Publisher: Cornell University Press
ISBN: 1501777939
Category : History
Languages : en
Pages : 241
Book Description
In The Roots of Flower City, Camden Burd explores the economic and ecological significance of Rochester plant nurserymen over the course of the nineteenth century. As the first boomtown in the United States, Rochester was an embodiment of nineteenth-century market economies and social reform movements. Connected to the eastern seaboard by the Erie Canal, the city's unique economic, cultural, and environmental conditions fostered and sustained a vast and influential commercial plant nursery industry that attracted the nation's most prominent horticulturists and nurserymen.
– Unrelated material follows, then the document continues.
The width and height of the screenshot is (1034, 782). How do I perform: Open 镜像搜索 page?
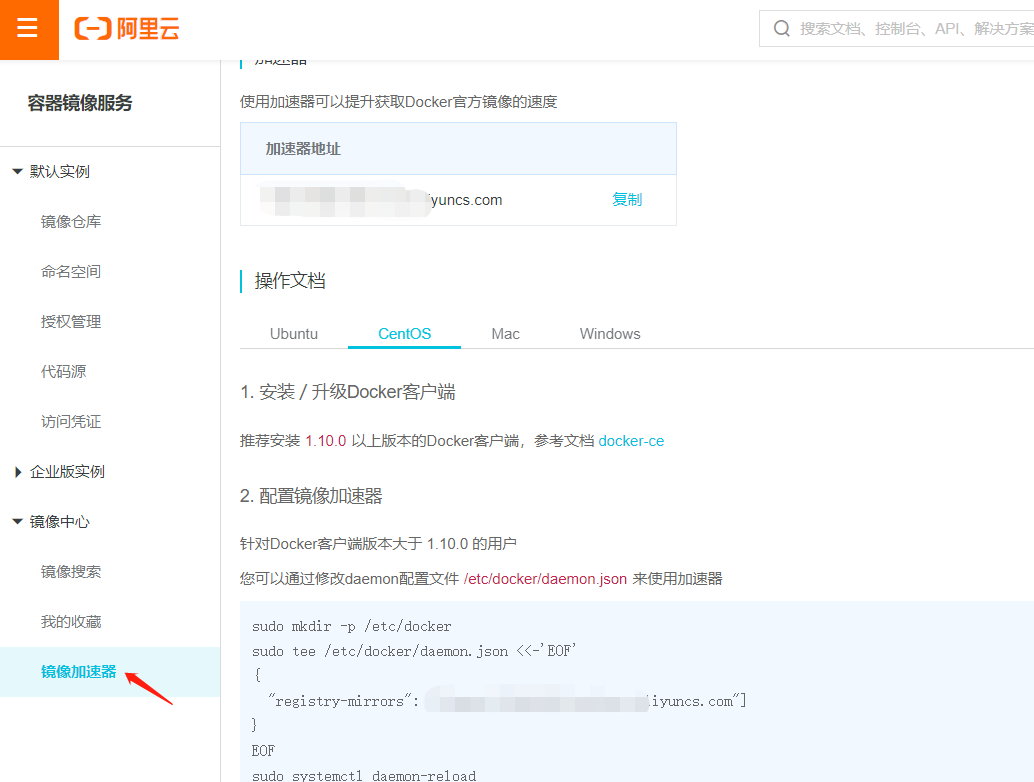coord(70,571)
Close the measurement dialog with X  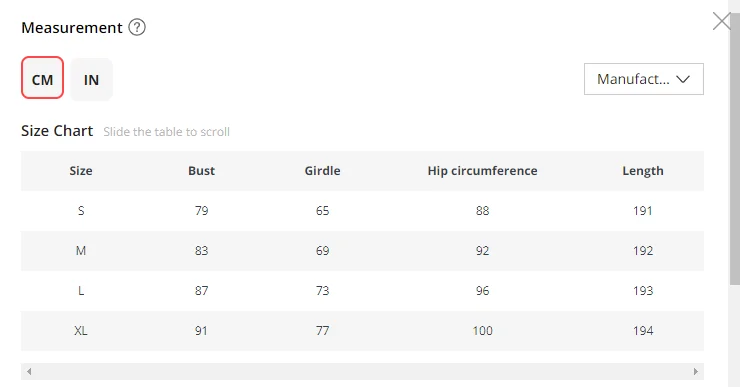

Rochester-area nurserymen built parks and rural cemeteries, landscaped homes and schools, and promoted horticultural pursuits regionally and nationally. As their influence grew, many of these horticultural entrepreneurs developed into the city's elite and played a leading role in shaping Rochester's economic, social, and physical landscape. Most significantly, nurserymen enthusiastically participated in the American imperial project, selling and distributing fruit, shade, and ornamental trees, shrubs, and flowers across the continent, transforming landscapes and ecologies far beyond New York. The Roots of Flower City tells the remarkable history of Rochester's outsized influence on the homes, estates, towns, and cities of nineteenth-century America as it weathered economic downturns and competition from other regions. One threat, however, proved to be too much to overcome. As Burd details, the spread of the destructive San Jose scale through the transcontinental plant trade prompted federal legislation that would lead to the decline of the Rochester plant nursery industry in the last decade of the nineteenth century, ending a sustained era of success and ecological impact.